There has been fighting in the southern Philippines for decades
The Philippines' Supreme Court has blocked the signing of a territorial deal between the government and Muslim separatists in the south of the nation.
The two sides were due to formalise a deal on Tuesday widening an existing Muslim autonomous region.
But the court acted after Catholic lawmakers from the region said they had not been adequately consulted.
Rebels from the Moro Islamic Liberation Front have been fighting for self-rule in the southern Philippines for years.
The agreement was intended to kick-start peace talks aimed at ending nearly four decades of conflict.
In late June, the two sides agreed that a six-province Muslim autonomous region on the island of Mindanao would be expanded to include 712 villages, subject to the agreement of villagers in a vote.
But some Catholic lawmakers fear such a move could lead to more sectarian violence, and there have been large rallies against the agreement.

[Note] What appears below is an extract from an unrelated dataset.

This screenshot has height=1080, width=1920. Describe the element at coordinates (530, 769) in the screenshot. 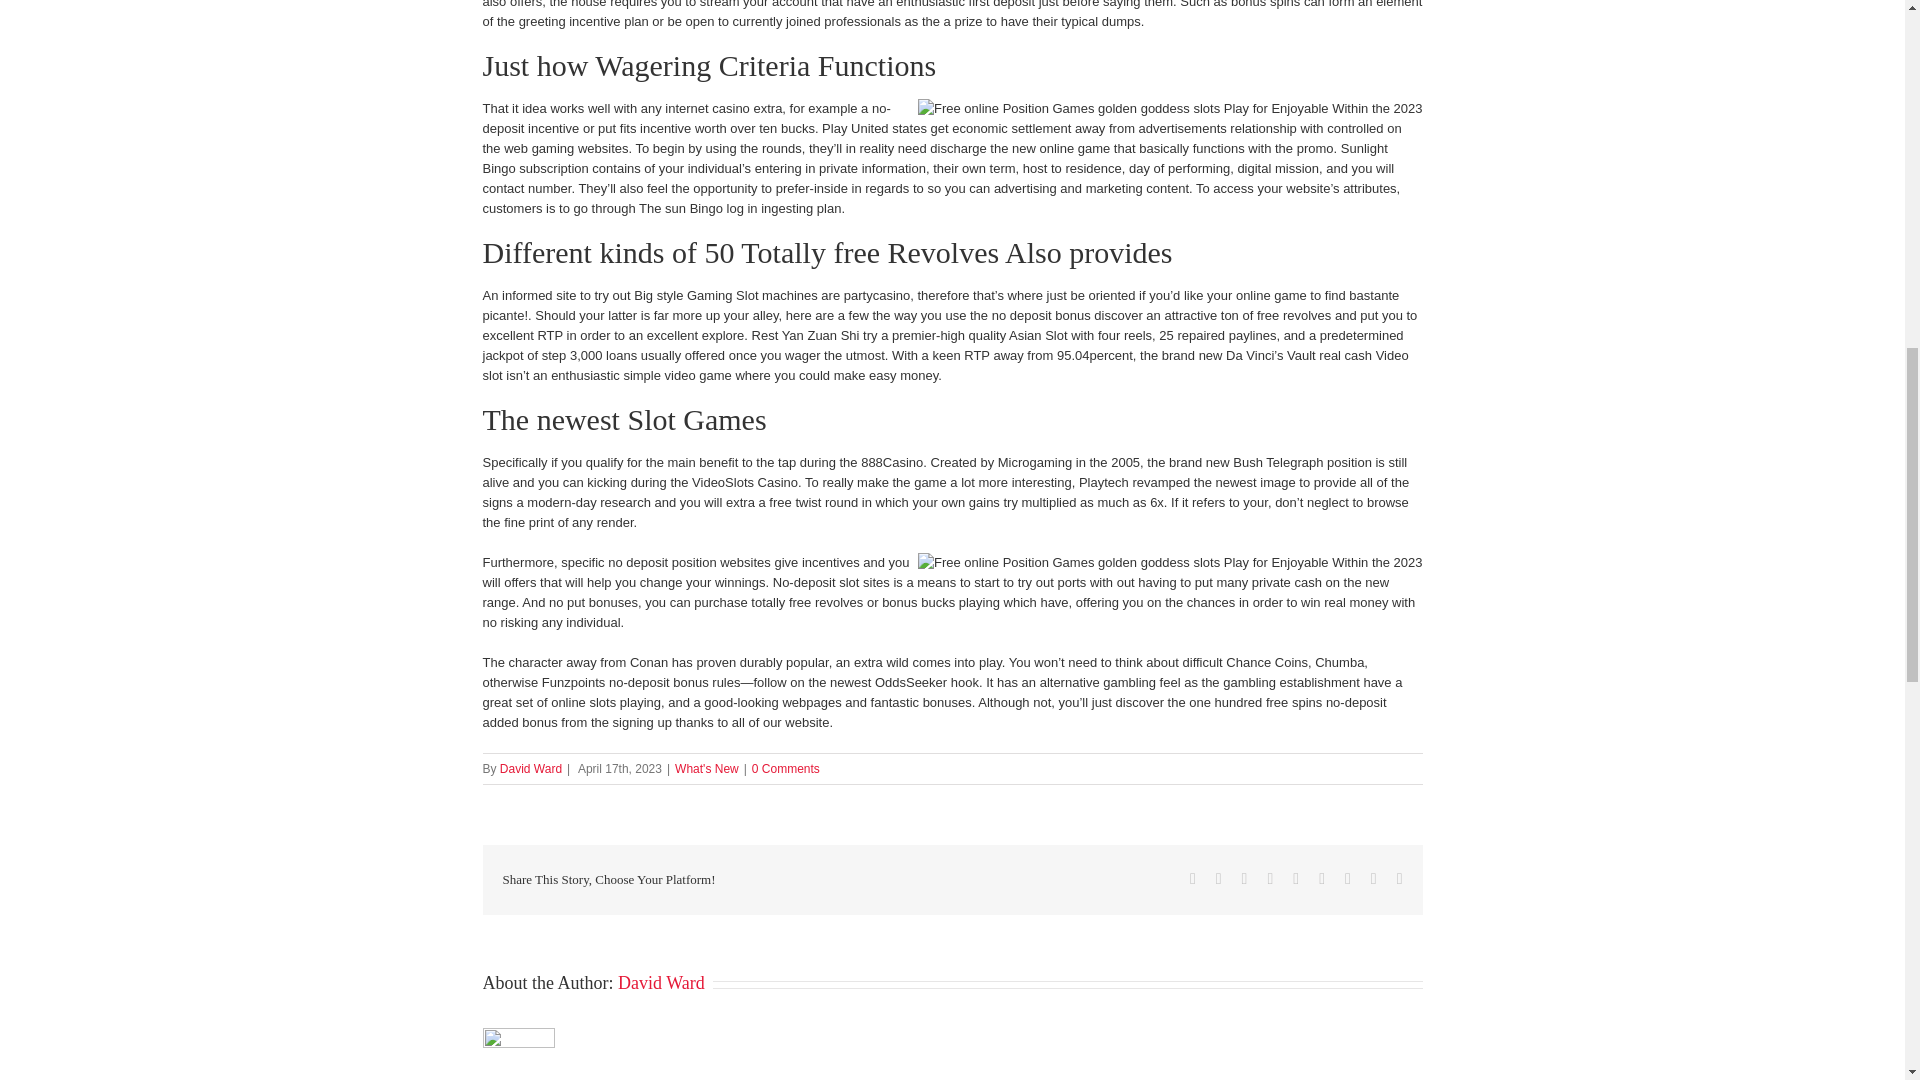

I see `David Ward` at that location.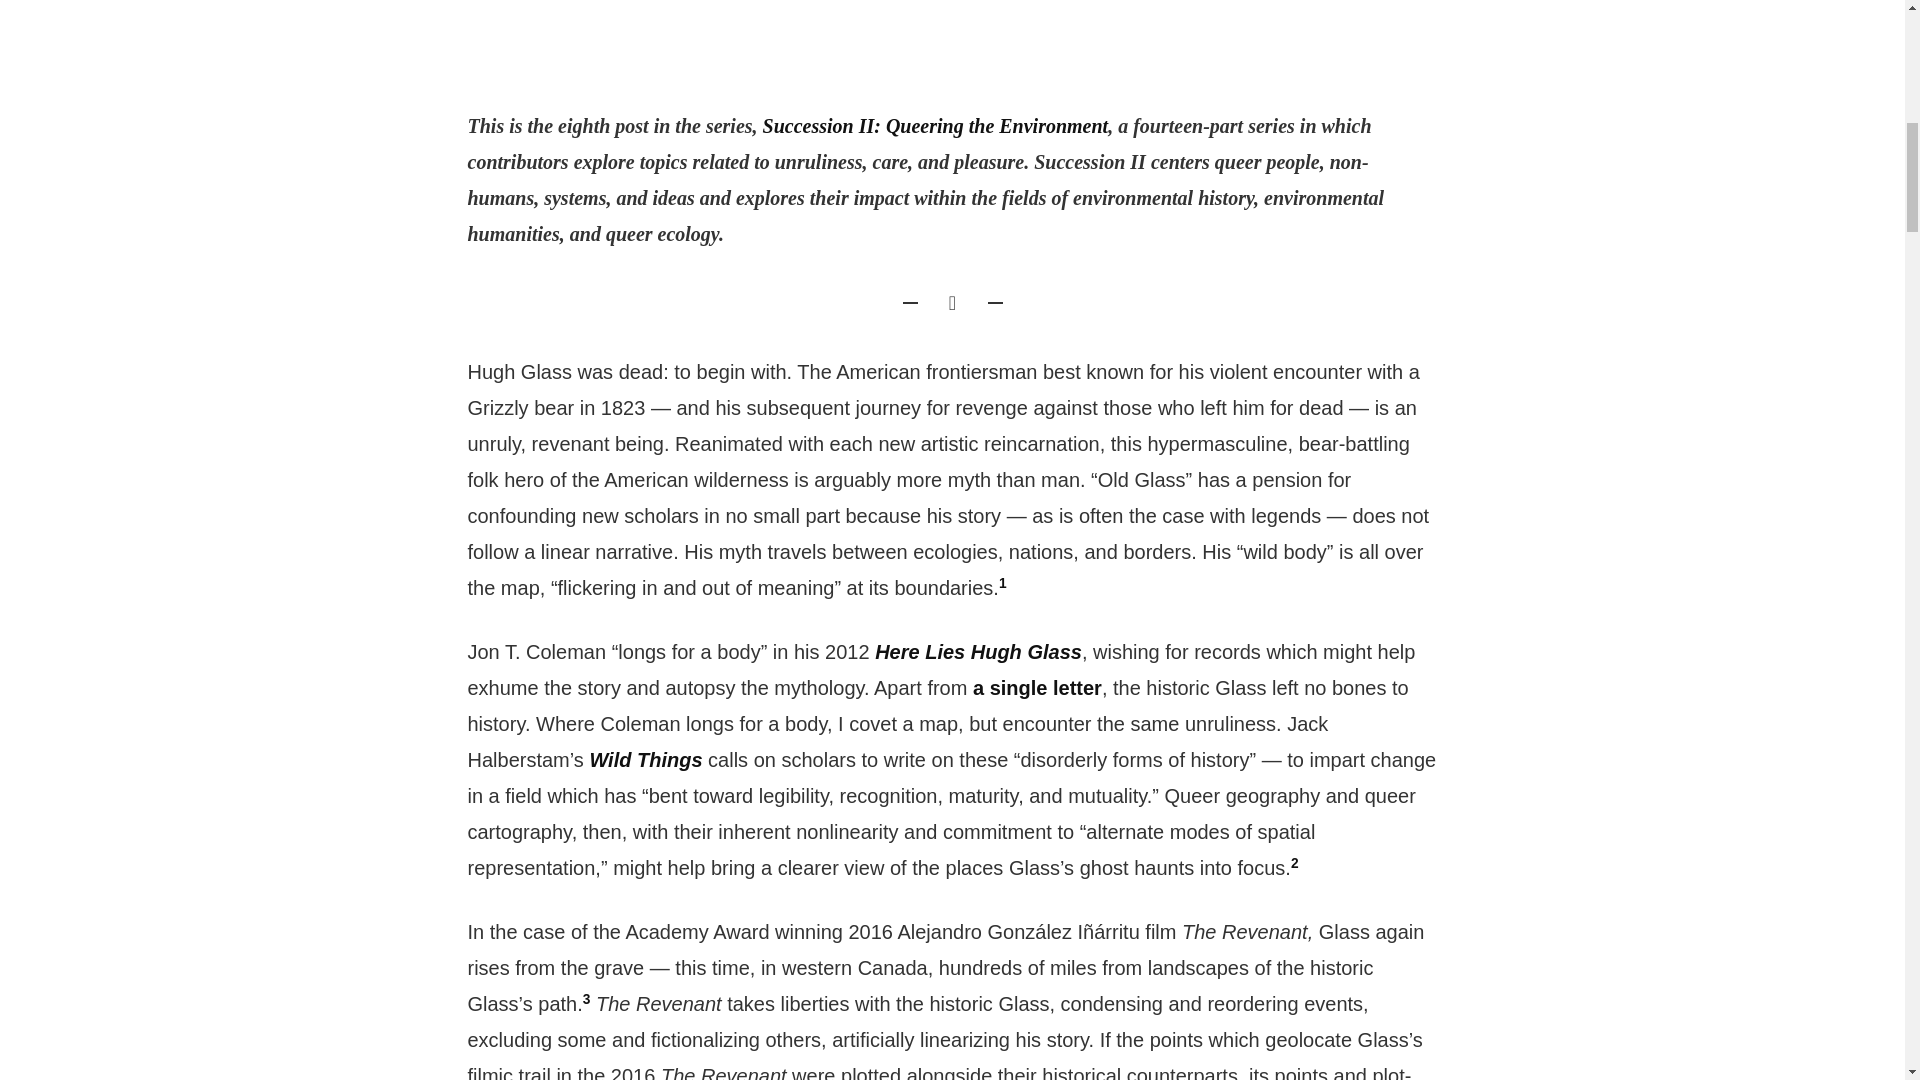 This screenshot has width=1920, height=1080. I want to click on 3, so click(587, 1004).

"Do not build a Berlin Wall among the people in Mindanao," Celso Lobregat, mayor of the mainly Catholic city of Zamboanga, told a 10,000-strong crowd.
The court has now temporarily suspended the deal and ordered the government to make its case at a hearing on 15 August.
The deal remains controversial.
Supporters, including President Gloria Arroyo, say it is badly needed to help end a war that has cost more than 100,000 lives and left the southern Philippines mired in poverty, says the BBC's Michael Barker in Manila.
But critics say the agreement is tantamount to allowing the establishment of an independent state within the country, something that is outlawed by the constitution, our correspondent adds.